Internamentos por Desidratação secundária a vômitos. Um casal recusou-se a internar a filhinha menor de um ano com diarréia sanguinolenta franca (você já ouviu falar em tifo?). Sempre crianças que não mamam, por que será? Até que finalmente...
Meia-noite e quarenta e nove. “Doutora, uma criança com uma diarréia”. E que diarréia. Sete evacuações desde as onze da noite. Havia vomitado mas a desidratação era tanta que não vomitava mais. Desnutrido. Cinco meses, cinco quilos. Não mamava. Mesmo que não tivessem ocorrido uns casos ultimamente, quem viu uma vez (e eu já vi vários), bate o olho e sabe: cólera. Veio da cidade vizinha e teria morrido se a mãe tivesse esperado o dia amanhecer.
Todos os auxiliares de enfermagem vieram tentar pegar uma veia, digo, duas. Ninguém conseguiu. Nem as meninas do berçário, que fazem isso em recém-nascidos. Não consegui um acesso intra-ósseo. A diarréia parecia água. Acabei levando-o pessoalmente para o hospital regional mais próximo. Mais uma pediatra e um cirurgião e muitas furadas para conseguir uma via parenteral de reidratação, mas conseguimos.

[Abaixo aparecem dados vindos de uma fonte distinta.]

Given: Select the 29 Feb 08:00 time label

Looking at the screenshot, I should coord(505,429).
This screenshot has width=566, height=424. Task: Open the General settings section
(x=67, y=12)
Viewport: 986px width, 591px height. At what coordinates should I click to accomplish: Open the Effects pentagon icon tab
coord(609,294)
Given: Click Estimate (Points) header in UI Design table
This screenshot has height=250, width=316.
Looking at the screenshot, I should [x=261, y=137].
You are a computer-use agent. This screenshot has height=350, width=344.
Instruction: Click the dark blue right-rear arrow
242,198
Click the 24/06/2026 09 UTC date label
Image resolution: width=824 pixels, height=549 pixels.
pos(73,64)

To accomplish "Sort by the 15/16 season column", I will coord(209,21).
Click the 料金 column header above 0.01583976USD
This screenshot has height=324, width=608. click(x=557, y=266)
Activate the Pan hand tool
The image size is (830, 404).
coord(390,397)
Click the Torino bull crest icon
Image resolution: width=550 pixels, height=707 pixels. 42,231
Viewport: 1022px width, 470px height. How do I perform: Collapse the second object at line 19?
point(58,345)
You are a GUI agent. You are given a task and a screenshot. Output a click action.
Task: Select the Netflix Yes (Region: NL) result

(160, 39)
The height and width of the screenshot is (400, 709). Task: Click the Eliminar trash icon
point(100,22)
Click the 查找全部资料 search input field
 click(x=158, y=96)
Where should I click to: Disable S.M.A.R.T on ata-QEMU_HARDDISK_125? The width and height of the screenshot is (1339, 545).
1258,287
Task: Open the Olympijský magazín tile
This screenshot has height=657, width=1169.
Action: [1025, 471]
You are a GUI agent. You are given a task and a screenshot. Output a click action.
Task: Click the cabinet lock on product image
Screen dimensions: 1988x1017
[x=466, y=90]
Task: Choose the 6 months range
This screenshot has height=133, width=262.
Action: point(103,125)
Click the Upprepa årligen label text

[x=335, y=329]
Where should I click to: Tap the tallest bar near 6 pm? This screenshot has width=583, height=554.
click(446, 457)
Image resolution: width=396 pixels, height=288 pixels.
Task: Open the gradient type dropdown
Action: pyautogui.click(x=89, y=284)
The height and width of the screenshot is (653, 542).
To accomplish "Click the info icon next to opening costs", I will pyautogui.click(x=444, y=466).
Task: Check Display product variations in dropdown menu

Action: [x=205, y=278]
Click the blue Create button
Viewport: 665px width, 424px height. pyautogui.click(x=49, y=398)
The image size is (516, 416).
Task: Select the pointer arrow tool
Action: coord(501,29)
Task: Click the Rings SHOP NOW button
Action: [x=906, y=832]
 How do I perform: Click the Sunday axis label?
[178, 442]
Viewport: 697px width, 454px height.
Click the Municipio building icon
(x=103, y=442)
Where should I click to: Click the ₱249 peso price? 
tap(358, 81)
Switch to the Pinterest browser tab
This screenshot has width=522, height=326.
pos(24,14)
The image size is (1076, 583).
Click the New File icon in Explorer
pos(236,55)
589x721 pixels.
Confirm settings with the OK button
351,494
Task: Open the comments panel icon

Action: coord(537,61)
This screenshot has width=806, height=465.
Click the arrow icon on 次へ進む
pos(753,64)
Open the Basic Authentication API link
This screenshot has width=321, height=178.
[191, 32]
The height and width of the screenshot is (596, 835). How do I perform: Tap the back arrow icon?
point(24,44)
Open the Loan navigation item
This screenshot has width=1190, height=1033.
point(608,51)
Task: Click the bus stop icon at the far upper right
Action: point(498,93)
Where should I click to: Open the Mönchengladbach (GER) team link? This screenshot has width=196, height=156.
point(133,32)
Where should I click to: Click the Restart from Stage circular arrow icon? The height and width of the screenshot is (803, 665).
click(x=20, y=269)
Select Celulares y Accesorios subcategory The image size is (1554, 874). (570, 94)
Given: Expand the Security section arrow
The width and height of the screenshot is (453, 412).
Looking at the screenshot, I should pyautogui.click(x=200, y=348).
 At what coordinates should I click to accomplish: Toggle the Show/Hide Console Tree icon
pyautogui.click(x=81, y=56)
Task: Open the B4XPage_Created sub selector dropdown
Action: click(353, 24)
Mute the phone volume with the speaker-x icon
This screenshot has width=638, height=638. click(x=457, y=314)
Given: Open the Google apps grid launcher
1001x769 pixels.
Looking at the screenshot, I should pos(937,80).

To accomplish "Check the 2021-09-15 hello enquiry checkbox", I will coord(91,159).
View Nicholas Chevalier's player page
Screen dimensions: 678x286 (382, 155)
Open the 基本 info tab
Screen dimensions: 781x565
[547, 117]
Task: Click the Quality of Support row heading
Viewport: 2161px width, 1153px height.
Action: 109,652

E ele ficou internado.
Terminei há pouco de lavar todas as roupas, a bata e minha maleta. Já tomei uns quatro ou cinco banhos, mas o cheiro de peixe azedo continua. O mais importante eu já fiz: liguei pro meu professor e mestre, que me ensinou tudo sobre cólera, inclusive não hesitar. “Parabéns, X.”.Eu liguei pra avisar do caso e agradecer. Não merecia mesmo esses parabéns.